Thursday, February 25, 2016

Three

Dear Kenley,

Happy Birthday, baby girl!   You are three years old today.   Three!  It's so hard to believe so much time has passed since I held you in my arms.  1,095 days.  1,095 times I have woken up with you missing from me.  1,095 times I have gone to bed without having you in my arms.   If I live sixty more years, that will be almost 22,000 more days.   All without you.

What more can I really say at this point that I haven't already said to you?   How many more times can I say I miss you?   How many more times can I tell you how much I wish you were here with us?  How, more than anything, I want to be able to watch my two girls grow up together as the sisters they should be?   

This last year has seemed so much more difficult than the previous two.  I think it's because I'm getting even farther away from you - because the baby I know isn't even remotely the child you should be.  Each day that passes makes you more of a mystery, and it breaks my heart.  What would you enjoy doing?   What would your favorite color be?  Your favorite book?   Would you be talkative like your little sister?  Would you share her love of school buses?   Would your hair have lightened or would you have stayed my raven-haired beauty?   I look for you in the eyes of your sister, but you aren't there.  I look for you in the children at the grocery store, but that's not you either.   You are nowhere and everywhere all at once and it takes all of my strength to keep myself balanced between a world where you never died and the world where I actually live.  

I miss you, my dear little ninja.   My heart skips the beats where you should be, and I am forever out of synch.   No matter how many years pass, my scars will always ache for you, scars that stretch over each other, winding around and across my soul in rivers of pain and hurt.  Every day, they tear and heal and tear and heal as I settle into a life where you are not.  A life where I work so hard to make your death mean something as I try to turn your memory into a legacy.

When I look at all I have done in your name - when I look at all that has been accomplished because of your tiny little life - I am both in awe and in tears.   The more of a difference you make, the more I feel the sting of your absence.  Every award, every accolade, every message of thanks, hurts as much as it heals.   Because they wouldn't exist if you were here, and they are hollow replacements for your beautiful face - for the life you didn't get to have.  

You are gone.  You are not here to celebrate your third birthday.   You will not eat cake.  You will not open presents.   You will not get ice cream all over your shirt and fall asleep in the car.   You will not do any of those things this year or any year.  You will not go to preschool, or kindergarten, or college.   Sometimes, I am selfish and I make your death all about me.   I am a Heartbroken Mother, and it's hard to live a life without your child.  But, honestly, none of this is about me.  The unfairness isn't that I have to live without you - the unfairness is that you never got the chance to live at all.  YOU were the one robbed.  YOU were the one who deserves more. 

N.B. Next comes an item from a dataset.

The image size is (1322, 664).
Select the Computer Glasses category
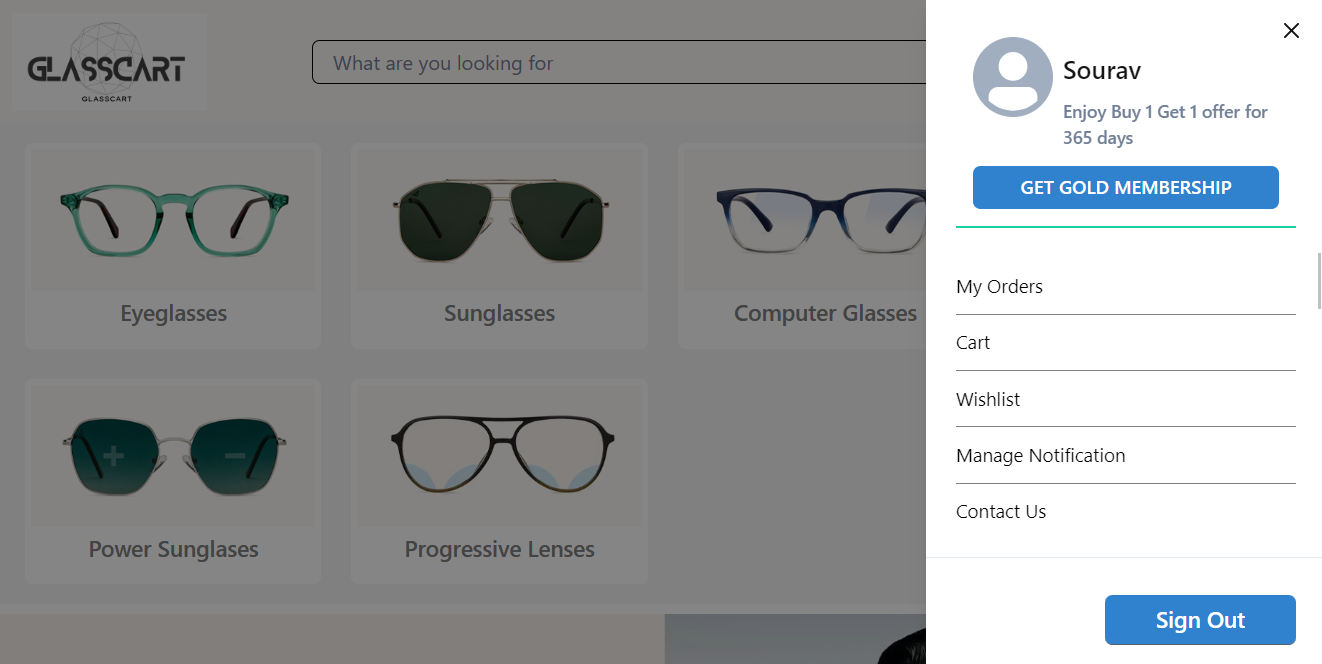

This isn't my story - it's yours.   A story of a little girl who wasn't - who was loved so deeply and so fiercely that she still managed to change the world - even if it's just mine.

I will tell it until the day I die. 

I love you, my beautiful girl.  A mother's love is forever, spanning across time and space into eternity.   When I think I have reached the end of my rope, I remember that I love you with the light of all the stars in the universe. - and that my rope, made from stardust, is infinite.  

Starlight, Star bright, you're the star my heart holds tight.

Love,
Mom














 




2 comments:

  1. Happy birthday sweet Kenley... Shine bright tonight little star...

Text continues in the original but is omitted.